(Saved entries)

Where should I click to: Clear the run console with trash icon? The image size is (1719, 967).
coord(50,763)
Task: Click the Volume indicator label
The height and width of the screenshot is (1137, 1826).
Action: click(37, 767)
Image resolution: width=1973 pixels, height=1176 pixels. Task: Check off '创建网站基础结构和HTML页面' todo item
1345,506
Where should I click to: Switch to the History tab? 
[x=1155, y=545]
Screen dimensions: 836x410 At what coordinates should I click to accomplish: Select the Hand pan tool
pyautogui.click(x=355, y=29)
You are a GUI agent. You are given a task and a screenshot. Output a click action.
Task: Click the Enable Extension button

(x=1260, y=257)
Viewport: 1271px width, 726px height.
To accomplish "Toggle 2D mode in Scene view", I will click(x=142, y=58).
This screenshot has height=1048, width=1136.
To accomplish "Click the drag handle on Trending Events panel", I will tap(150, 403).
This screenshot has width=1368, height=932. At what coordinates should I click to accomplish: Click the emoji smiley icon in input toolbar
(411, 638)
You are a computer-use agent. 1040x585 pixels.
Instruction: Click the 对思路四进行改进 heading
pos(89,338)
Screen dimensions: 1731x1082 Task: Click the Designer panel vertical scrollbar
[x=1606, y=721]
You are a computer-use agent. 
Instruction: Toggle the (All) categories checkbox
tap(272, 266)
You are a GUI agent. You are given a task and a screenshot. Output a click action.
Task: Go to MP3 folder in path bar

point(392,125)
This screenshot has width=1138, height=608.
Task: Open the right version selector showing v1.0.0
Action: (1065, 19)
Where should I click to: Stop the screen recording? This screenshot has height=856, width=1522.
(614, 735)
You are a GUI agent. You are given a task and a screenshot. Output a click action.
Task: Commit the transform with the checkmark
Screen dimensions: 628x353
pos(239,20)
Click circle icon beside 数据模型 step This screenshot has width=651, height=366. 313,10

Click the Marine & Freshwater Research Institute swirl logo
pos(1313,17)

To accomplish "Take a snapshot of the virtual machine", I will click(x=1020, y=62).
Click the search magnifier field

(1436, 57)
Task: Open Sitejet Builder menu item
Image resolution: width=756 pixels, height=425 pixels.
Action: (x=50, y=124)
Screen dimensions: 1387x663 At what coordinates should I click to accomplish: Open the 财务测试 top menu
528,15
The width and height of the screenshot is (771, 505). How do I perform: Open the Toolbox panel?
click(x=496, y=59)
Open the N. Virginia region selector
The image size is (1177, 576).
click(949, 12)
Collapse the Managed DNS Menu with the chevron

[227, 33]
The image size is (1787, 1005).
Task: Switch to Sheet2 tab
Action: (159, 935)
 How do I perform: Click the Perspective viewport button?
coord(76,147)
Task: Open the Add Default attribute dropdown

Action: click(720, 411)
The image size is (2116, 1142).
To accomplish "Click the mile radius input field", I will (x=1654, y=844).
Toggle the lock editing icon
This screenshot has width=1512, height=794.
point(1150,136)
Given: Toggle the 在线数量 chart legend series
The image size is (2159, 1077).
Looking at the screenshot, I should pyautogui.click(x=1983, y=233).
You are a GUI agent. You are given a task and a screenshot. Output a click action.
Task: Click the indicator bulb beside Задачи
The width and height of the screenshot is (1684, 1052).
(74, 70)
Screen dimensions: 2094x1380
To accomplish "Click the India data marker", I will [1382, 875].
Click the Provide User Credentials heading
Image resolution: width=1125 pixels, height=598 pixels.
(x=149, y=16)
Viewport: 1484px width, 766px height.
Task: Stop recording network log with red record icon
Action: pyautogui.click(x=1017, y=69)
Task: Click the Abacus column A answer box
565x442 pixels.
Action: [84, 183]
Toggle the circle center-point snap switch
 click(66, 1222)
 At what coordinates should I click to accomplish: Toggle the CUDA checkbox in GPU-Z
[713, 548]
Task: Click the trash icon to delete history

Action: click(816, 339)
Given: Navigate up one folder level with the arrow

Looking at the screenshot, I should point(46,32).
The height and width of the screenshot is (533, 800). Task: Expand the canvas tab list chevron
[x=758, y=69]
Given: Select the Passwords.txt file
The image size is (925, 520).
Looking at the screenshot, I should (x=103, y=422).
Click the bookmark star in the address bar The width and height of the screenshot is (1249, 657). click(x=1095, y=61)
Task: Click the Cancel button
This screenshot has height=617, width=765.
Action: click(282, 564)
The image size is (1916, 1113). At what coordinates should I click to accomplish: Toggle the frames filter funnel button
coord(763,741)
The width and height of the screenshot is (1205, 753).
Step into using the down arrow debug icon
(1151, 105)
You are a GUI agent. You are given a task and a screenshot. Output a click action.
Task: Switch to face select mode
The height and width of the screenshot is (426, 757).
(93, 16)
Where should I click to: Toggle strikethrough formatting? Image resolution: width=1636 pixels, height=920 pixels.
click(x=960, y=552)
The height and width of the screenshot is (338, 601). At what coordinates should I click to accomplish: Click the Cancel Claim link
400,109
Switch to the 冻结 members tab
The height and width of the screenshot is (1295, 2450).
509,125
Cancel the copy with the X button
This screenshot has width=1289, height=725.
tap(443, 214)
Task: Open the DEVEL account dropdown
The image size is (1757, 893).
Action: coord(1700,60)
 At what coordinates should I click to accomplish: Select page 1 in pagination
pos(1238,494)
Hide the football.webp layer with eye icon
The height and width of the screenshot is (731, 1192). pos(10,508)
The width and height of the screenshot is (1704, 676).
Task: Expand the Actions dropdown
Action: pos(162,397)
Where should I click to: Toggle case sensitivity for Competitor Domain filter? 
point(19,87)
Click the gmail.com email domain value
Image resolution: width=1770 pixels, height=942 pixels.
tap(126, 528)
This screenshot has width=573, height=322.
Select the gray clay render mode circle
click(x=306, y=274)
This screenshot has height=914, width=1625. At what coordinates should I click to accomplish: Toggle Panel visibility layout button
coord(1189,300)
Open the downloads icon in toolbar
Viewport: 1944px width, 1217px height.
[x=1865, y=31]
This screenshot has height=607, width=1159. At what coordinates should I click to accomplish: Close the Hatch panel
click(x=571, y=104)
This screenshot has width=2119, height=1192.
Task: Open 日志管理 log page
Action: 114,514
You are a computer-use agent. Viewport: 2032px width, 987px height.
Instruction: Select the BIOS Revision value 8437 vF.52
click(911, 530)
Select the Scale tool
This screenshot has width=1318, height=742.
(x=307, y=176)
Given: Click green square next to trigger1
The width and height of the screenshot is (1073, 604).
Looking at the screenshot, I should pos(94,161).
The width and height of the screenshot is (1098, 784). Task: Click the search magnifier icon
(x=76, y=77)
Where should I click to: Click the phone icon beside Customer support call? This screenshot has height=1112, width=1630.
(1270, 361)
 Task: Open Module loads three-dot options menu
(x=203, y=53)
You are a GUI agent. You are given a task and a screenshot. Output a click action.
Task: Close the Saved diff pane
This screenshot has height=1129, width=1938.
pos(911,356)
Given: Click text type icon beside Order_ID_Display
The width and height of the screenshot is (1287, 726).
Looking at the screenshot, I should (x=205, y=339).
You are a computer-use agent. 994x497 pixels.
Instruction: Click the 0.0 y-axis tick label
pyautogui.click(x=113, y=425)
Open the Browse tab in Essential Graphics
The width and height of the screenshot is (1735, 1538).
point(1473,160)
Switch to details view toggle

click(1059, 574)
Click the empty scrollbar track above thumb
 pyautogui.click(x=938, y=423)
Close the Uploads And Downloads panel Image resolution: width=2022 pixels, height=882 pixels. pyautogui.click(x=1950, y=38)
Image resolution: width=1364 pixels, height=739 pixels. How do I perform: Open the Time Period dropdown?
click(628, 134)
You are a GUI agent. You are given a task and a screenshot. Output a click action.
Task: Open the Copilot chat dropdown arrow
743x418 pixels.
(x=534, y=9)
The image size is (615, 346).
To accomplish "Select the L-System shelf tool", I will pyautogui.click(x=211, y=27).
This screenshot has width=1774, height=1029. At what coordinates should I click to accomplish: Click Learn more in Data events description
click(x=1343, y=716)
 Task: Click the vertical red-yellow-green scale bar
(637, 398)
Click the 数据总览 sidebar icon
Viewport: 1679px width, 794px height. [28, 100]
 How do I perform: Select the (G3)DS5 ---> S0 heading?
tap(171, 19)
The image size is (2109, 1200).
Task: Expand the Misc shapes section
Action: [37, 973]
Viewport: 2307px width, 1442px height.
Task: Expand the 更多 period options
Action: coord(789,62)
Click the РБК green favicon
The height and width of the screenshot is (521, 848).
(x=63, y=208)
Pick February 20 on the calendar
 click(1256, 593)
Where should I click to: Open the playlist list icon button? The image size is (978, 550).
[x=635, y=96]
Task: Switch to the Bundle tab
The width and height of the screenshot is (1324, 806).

> _Work to complete_
Which lines in the records above hold the string "computer"? Copy each of them.

> _Your response_
You are a computer-use agent. 1040x585 pixels.
You are a computer-use agent. 
You are a computer-use agent. Viewport: 2032px width, 987px height.
You are a computer-use agent. 994x497 pixels.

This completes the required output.